Le dernier chapitre rassemble les thématiques du νυκτερινὸς σύλλογος et de la digression théologique du livre X des Lois, thématiques intimement liées en raison de l’analogie, amplement démontrée par Brisson-Pradeau, entre le monde divinement ordonné et la cité. Tel un être animé, celle-ci possède un intellect en l’instance du “collège de veille”, ainsi qu’une faculté sensitive, incarnée par les jeunes assistants du collège. Ici encore, les auteurs défendent avec succès la pertinence des arguments physiques invoqués en guise de réfutation de l’athéisme dans cette partie du dialogue, plaidant à nouveau indirectement pour son unité et sa cohérence.
L’ouvrage comprend également: quelques illustrations permettant de visualiser la forme du territoire, de la ville et des villages composant la cité des Magnètes; un index des passages anciens cités ou commentés; une bibliographie où n’apparaissent toutefois — mis à part les éditions, traductions, commentaires et ouvrages collectifs sur les Lois — que les travaux cités dans le corps du texte.
En somme, ce commentaire parvient de façon remarquablement succinte et économique à signaler au lecteur des Lois les principaux axes thématiques et argumentatifs du dialogue, en insistant sur les arrière-plans doctrinaux de la législation platonicienne sans pour autant ignorer complètement l’abondant contenu “technique” qu’il comporte.

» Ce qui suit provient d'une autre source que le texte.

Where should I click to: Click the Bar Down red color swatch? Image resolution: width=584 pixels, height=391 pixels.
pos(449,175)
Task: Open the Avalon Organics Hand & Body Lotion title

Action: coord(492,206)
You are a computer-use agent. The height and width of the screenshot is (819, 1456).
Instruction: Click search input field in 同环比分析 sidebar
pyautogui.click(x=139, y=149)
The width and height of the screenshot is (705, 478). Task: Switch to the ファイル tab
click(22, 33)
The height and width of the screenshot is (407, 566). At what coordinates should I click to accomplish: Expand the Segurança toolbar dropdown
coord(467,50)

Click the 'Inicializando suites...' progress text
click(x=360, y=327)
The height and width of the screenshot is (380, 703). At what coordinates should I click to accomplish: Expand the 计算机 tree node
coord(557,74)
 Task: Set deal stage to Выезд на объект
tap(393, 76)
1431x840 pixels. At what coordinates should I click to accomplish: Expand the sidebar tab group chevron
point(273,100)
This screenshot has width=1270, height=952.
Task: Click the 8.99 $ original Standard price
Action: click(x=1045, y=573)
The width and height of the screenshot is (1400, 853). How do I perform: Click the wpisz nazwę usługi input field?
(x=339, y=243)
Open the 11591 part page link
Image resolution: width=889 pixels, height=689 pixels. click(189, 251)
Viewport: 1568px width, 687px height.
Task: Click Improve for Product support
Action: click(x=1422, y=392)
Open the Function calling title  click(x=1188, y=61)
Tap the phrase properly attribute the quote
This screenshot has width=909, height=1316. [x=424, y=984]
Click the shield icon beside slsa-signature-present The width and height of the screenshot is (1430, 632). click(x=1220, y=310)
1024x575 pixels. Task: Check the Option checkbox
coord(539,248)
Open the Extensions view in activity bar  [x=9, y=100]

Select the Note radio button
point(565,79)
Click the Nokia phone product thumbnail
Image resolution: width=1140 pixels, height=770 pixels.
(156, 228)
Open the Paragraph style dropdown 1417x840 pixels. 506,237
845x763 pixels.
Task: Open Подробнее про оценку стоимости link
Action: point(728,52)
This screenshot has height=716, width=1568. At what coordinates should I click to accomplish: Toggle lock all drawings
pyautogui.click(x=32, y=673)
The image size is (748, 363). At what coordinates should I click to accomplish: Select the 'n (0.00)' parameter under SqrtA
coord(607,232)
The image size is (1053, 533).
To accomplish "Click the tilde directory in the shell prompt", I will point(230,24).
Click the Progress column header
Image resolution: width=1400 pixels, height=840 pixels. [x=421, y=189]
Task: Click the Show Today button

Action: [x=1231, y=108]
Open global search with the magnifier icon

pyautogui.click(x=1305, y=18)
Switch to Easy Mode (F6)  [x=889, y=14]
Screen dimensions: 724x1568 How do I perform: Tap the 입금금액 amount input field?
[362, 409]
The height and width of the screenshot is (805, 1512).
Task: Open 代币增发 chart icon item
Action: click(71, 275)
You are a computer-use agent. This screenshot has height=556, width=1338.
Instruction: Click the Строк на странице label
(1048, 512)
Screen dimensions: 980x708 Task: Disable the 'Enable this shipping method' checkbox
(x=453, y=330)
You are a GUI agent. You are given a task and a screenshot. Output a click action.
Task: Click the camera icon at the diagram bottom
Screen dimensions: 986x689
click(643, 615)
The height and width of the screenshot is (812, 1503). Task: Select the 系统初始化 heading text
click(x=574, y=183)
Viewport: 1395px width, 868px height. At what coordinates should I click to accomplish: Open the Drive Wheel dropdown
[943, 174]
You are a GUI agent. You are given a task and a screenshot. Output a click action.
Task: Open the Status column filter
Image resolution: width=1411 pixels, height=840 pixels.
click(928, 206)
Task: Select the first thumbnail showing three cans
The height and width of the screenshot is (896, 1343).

Particulièrement profitables à l’étudiant possédant plus de bases philosophiques qu’historiques sont les remarques comparant la cité dépeinte dans les Lois aux cités grecques contemporaines — notamment Athènes — et permettant d’apprécier la véritable originalité de la pensée politique de Platon. Sur les points de détails les auteurs fournissent fréquemment des références appropriées (majoritairement en français et en anglais) pour qui désire approfondir les débats en cause. Le commentaire présente de façon générale une interprétation sobre du dialogue mais ne recule pas devant la nécessité de prendre position sur certaines questions litigieuses, notamment celles qui concernent les rapports des Lois avec les autres dialogues et l’évolution prétendue de la pensée de Platon à divers égards. Le spécialiste des Lois ne trouvera peut-être pas son compte dans cet ouvrage bref, conçu comme une sorte de “résumé critique”; mais l’étudiant qui aborde ce dialogue dense et puissant ne manquera pas de reconnaître l’utilité d’un tel commentaire, dont la brièveté, au regard de la longueur des Lois elles-mêmes, n’est pas la moindre des vertus.
Notes
1. Défendue par A. Larivée (2003), “Du vin pour le collège de veille? Mise en lumière d’un lien occulté entre le choeur de Dionysos et le νυκτερινὸς σύλλογος dans les Lois de Platon”, Phronesis 8: 29-53.